PROBLEM DESCRIPTION: A faithful transcript of all the lines below, with no pictures, is the goal here.
◆ ◆ ◆ ◆
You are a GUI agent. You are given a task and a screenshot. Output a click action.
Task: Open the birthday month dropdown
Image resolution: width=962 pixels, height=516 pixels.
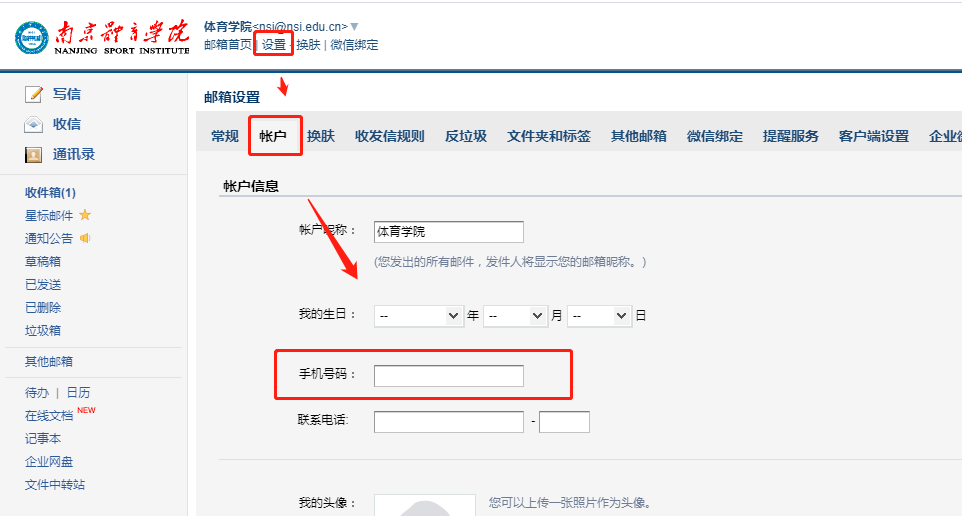click(x=515, y=315)
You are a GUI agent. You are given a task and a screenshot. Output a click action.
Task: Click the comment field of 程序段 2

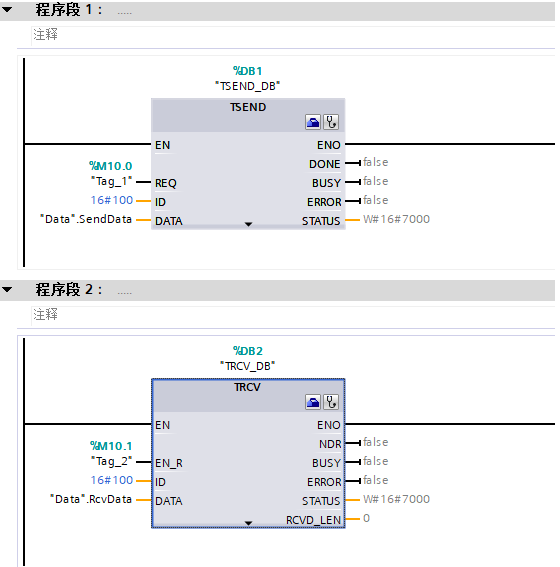(293, 315)
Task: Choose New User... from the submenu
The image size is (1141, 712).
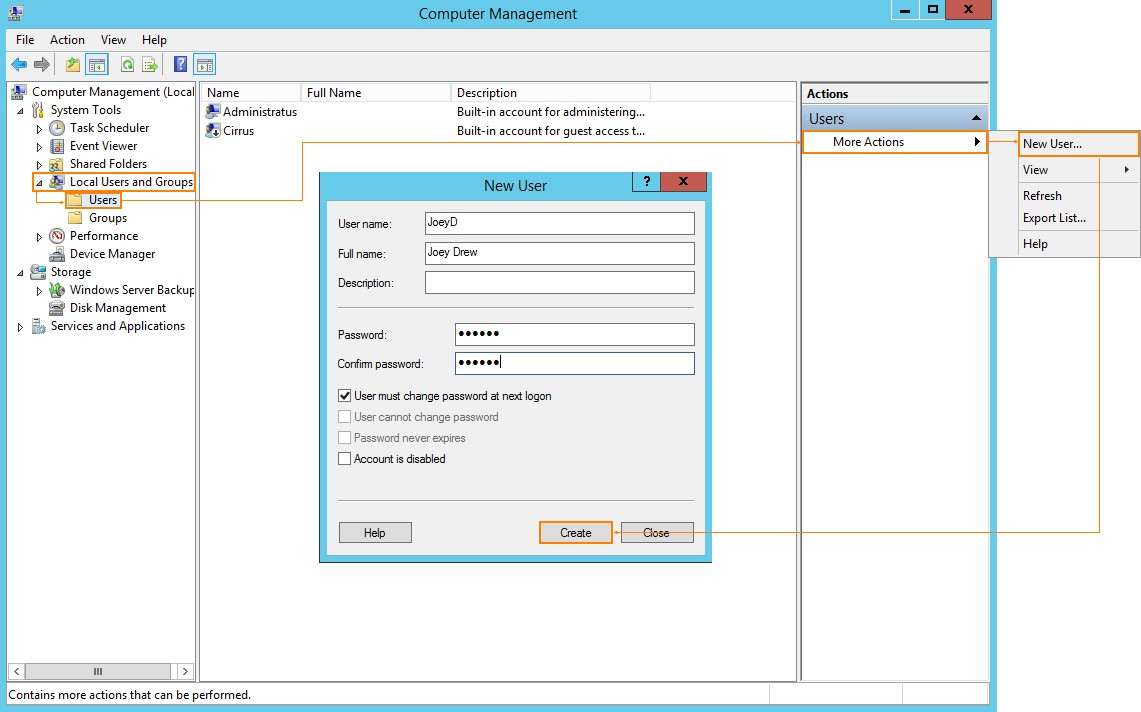Action: pyautogui.click(x=1052, y=144)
◆ ◆ ◆ ◆
SOLUTION TO THIS TASK:
You are a GUI agent. You are given a task and a screenshot. Output a click action.
Task: Open the birthday month dropdown
Image resolution: width=962 pixels, height=516 pixels.
click(x=515, y=315)
You are a GUI agent. You are given a task and a screenshot. Output a click action.
Task: Click the comment field of 程序段 2

(293, 315)
Task: Choose New User... from the submenu
The image size is (1141, 712).
Action: pyautogui.click(x=1052, y=144)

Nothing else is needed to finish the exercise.